━━━━━ Extracted data ━━━━━

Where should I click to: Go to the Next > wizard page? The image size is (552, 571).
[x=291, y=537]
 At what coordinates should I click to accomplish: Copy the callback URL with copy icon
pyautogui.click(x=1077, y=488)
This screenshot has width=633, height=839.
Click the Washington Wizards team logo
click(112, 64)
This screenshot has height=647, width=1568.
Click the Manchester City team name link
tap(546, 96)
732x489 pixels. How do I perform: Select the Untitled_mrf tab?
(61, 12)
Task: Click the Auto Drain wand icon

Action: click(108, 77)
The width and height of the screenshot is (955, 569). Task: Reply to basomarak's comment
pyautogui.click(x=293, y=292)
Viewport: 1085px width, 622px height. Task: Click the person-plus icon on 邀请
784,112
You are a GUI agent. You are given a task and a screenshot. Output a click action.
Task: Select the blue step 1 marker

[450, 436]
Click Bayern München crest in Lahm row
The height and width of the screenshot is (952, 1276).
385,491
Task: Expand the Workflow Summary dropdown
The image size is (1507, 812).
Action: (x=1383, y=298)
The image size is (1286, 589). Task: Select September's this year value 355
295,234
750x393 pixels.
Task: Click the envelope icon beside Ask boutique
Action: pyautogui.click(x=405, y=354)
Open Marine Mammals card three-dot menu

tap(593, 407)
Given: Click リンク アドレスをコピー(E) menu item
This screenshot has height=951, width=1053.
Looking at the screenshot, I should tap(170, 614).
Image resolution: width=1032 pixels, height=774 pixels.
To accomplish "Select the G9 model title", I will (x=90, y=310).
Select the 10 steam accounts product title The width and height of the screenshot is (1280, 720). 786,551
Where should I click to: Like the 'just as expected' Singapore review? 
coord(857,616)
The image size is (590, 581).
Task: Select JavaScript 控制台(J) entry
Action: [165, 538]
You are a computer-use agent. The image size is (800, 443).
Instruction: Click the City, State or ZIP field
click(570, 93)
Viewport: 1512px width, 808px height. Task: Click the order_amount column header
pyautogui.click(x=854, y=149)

━━━━━

**Task statement**: State how many lines of the data above contain the word "agent", and include nothing other than that number.

**Task output**: 2